§ Short problem:
Print the items below verbatim, starting at the beginning of the items and ending with the line that contains "point(160,133)", both ends included.

* begin *

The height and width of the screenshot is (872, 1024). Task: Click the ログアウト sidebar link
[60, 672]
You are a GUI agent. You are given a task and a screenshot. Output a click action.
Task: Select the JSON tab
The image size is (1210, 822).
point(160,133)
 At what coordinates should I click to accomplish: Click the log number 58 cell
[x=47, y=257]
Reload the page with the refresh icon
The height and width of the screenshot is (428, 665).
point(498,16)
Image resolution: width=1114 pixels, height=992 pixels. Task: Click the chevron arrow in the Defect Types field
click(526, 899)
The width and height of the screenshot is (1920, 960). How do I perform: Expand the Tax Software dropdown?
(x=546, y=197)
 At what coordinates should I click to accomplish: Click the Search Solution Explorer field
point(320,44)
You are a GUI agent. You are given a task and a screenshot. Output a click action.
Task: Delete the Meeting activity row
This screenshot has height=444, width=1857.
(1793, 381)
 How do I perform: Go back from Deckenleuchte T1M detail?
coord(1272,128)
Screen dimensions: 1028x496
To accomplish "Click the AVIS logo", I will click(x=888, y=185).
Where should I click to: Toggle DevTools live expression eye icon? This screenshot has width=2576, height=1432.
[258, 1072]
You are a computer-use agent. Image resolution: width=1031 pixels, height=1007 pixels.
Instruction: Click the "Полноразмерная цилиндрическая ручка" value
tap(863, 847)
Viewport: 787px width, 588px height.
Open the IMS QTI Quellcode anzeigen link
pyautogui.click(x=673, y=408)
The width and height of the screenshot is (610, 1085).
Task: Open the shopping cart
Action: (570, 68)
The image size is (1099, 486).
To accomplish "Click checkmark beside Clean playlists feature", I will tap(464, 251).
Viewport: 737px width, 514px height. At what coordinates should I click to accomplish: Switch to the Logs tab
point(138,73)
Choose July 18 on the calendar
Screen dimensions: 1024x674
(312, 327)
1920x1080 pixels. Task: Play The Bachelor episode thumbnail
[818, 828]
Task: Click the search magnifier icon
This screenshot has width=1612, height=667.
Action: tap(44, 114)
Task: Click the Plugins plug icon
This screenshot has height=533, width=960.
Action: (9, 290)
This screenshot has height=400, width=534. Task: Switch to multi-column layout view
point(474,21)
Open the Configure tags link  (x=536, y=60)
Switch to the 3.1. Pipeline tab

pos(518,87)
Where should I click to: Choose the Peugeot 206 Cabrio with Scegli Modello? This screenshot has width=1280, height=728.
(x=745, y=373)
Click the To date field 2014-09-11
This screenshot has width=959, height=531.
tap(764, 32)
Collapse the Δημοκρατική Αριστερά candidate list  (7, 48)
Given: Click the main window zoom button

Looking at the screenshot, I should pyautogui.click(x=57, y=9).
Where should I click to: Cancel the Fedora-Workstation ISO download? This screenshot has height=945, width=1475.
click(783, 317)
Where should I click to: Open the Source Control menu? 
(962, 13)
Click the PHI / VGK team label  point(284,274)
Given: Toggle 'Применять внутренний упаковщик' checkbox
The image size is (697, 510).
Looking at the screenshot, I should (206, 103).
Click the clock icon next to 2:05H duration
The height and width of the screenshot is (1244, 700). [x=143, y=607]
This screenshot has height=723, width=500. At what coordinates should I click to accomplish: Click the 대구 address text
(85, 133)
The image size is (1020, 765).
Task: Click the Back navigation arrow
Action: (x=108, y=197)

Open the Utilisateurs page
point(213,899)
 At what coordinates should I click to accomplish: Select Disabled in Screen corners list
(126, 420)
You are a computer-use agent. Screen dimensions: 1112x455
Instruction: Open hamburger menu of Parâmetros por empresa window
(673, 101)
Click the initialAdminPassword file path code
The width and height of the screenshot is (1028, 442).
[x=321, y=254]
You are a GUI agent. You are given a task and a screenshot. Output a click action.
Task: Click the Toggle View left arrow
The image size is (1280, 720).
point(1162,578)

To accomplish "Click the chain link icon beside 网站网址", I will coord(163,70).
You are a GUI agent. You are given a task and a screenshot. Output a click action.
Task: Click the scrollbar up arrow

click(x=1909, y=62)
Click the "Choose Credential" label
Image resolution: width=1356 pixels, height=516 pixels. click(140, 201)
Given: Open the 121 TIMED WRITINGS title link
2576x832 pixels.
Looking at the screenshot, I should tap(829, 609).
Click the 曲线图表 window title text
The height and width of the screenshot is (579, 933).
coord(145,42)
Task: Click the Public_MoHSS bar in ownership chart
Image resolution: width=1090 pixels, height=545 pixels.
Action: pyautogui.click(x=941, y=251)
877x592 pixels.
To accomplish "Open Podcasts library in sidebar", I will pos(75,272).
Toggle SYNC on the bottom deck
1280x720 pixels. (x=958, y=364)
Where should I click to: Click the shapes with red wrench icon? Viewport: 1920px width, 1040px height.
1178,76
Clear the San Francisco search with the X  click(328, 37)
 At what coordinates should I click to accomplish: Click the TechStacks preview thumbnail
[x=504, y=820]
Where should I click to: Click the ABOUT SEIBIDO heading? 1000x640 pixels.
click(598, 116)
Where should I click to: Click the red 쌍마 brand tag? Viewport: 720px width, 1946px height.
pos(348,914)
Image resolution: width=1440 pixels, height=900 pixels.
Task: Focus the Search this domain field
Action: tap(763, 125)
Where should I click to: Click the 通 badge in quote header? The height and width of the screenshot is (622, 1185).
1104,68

* end *

§ Answer to this exercise:
The height and width of the screenshot is (872, 1024). Task: Click the ログアウト sidebar link
[60, 672]
You are a GUI agent. You are given a task and a screenshot. Output a click action.
Task: Select the JSON tab
The image size is (1210, 822).
point(160,133)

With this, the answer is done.